The many ends of childhood and friendship are the main concern of Ish, the striking debut film from writer-director Imran Perretta, a story of two Asian Muslim 12-year-old best friends in Luton slowly pulled apart from one another and into some semblance of adulthood. Shaken by police harassment, an endless ambient awareness of the genocide in Gaza, antisocial behaviour provoked by skeevy older boys, and the simple matter of one’s puberty progressing faster than the other, this empathetic portrait of these boys is a gently moving and nicely shot introduction to an intriguing new British talent.
As played by newcomer Farhan Hasnat, the Ish of the title is a kid from a lower-middle class household on the outskirts of Luton whose mum has recently died, leaving him to be mostly raised by his granny (Sudha Bhuchar) and older sister (Joy Crookes) as his dad (Avin Shah) works long hours at the airport. The most important relationship in Ish’s life, though, is with Maram (Yahya Kitana), his Palestinian-descended best friend, with whom Ish shares every spare moment, from after-hours FaceTimes to adventuring through the local woods where the pair are building a sort of den.

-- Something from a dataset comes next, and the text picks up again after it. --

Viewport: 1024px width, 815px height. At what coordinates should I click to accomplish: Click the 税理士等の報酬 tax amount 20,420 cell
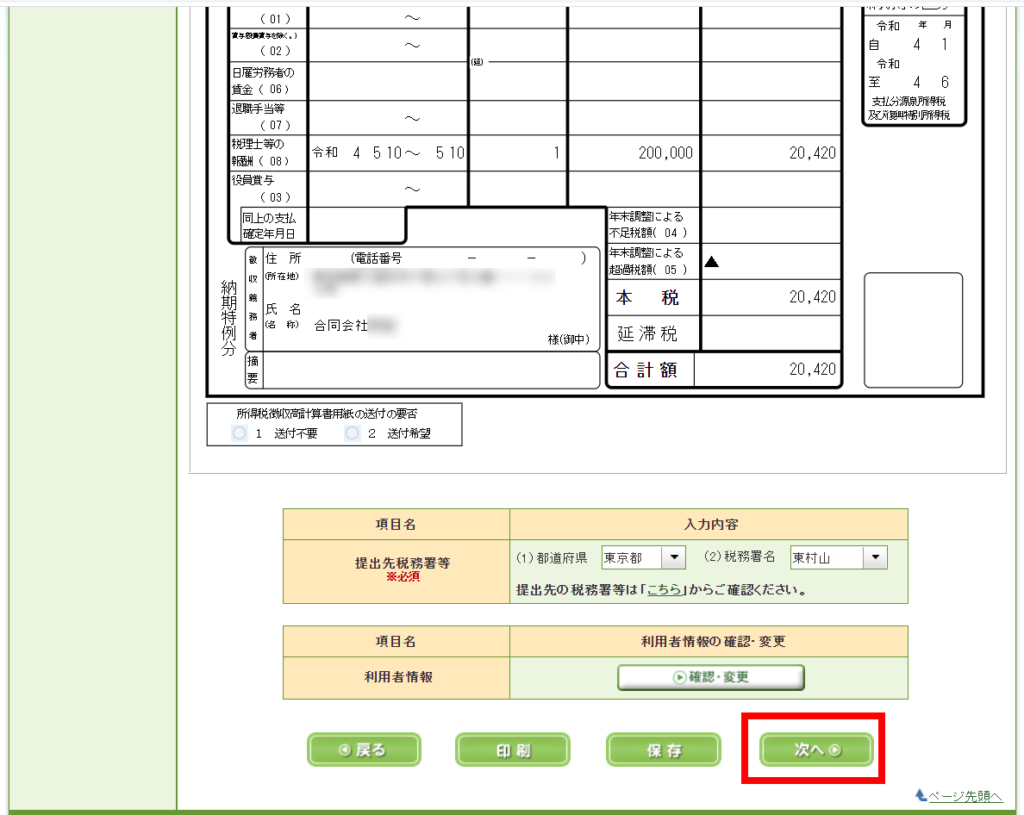coord(771,153)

The rupture in this ultra-close and well-drawn friendship comes when a police stop-and-search operation ‘randomly’ targets the pair. Ish, who is a young 12 and could reasonably pass as a primary school kid, manages to run away and be left alone, but Maram, who is taller and deeper-voiced and unmistakably nearly a teenager, is caught and chucked in a van for interrogation. Afterwards, in his state of anger and repressed hurt and fear, Maram starts to resent Ish for not being by his side, every further interaction loaded with a new weight as the boys take out feelings they can’t process on one another.
It’s smartly written and well-played by the young cast, which is bolstered by Maram’s four older friends, who try to include Ish but can never quite ignore his kid-ness. Code-switching between their polite ‘home’ voices and their roadman slang when they’re together, they make for a deeply believable crew, though a few moments of chaotic shoplifting and general trouble-causing feel overfamiliar in a film otherwise composed of such specific character beats. Perretta is content to never really hammer home his crescendo moments, letting the kids’ own mental state and emotional unavailability speak for themselves, an admirable choice that occasionally feels a little too restrained for its own good.
A couple of small details aside (the videogames Ish and Maram play together look woefully, hilariously fake), Ish rarely belies its status as a tiny-budget British indie, Perretta’s crisp black-and-white cinematography and evocative soundtrack giving it a much grander feeling than many of its genre stablemates. Perretta has sleek and stylish instincts while remembering to give a grounded sense of place to a location that is, let’s say, uncommon to see in film (as some rival football fans chant; ‘Luton’s a shithole and I want to go home’). Though it could have done with more heft to really move you, Ish is a polished debut that promises great things from Perretta going forward.